La Asociación Civil para la Conservación y la Defensa del Patrimonio Sanjuanino (ACCODEPAS) volvió a poner en agenda la situación de la Capilla de Villa Mercedes, en Jáchal, y advirtió sobre una “emergencia patrimonial” que afecta a numerosos bienes históricos de la provincia.

A través de un comunicado oficial, la entidad celebró la apertura de instancias de diálogo con el Arzobispado y con el Gobierno provincial, aunque remarcó que el problema de fondo exige reformas estructurales urgentes.

El documento destaca como un avance significativo la reunión mantenida con Monseñor Jorge Lozano, arzobispo de San Juan. Según la asociación, el encuentro permitió exponer la situación de la capilla y encontrar una recepción “atenta y comprensiva” por parte de la máxima autoridad eclesiástica. También valoraron la difusión de la documentación presentada por el presbítero Gustavo Vaca, así como el acompañamiento del padre Orlando Sánchez, quienes aportaron claridad sobre las acciones del Arzobispado en Jáchal.

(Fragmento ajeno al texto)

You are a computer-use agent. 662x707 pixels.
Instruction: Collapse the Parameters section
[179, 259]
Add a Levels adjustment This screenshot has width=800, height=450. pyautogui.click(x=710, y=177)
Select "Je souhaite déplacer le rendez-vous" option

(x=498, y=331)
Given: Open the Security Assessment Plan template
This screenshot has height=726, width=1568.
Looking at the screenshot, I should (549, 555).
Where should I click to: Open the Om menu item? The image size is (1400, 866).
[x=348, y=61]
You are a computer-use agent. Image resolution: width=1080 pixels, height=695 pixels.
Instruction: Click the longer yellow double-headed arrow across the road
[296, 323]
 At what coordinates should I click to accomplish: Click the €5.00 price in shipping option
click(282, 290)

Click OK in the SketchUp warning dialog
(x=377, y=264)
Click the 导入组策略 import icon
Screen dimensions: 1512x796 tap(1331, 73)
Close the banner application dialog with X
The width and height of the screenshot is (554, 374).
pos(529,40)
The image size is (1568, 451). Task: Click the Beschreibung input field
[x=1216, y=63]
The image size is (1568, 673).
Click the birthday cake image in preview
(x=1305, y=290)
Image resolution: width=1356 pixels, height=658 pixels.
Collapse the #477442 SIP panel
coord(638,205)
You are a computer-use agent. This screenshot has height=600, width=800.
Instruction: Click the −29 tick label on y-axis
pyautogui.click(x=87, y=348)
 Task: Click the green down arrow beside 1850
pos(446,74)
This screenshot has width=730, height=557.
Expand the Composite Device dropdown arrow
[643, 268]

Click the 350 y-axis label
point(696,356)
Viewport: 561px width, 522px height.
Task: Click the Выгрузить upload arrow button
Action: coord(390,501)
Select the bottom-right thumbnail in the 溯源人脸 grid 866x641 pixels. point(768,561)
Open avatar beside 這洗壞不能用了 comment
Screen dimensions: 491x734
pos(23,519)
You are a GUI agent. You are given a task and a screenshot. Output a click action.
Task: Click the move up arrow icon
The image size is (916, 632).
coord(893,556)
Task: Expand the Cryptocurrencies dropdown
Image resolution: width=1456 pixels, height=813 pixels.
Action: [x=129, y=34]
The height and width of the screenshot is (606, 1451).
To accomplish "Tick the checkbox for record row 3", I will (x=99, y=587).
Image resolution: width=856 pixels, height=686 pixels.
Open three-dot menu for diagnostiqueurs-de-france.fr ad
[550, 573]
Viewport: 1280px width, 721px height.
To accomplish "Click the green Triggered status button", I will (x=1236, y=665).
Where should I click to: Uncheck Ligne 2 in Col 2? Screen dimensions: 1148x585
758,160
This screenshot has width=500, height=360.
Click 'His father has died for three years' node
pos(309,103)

La agenda de ACCODEPAS también incluyó gestiones con el Poder Ejecutivo. Sus representantes fueron recibidos por el ministro de Cultura, Turismo y Deporte, Guido Romero, con quien analizaron alternativas para fortalecer la protección del patrimonio histórico. Para la asociación, este acercamiento constituye un paso importante hacia una política pública más sólida y participativa.

El comunicado subraya que la construcción de consensos entre Iglesia, Estado y sociedad civil es la única vía para encontrar soluciones duraderas. En ese sentido, la entidad agradeció el respaldo del Colegio de Arquitectos de San Juan, la Facultad de Arquitectura, Urbanismo y Diseño de la UNSJ, la ONG porteña Basta de Demoler y diversos espacios culturales de Jáchal que se sumaron al reclamo.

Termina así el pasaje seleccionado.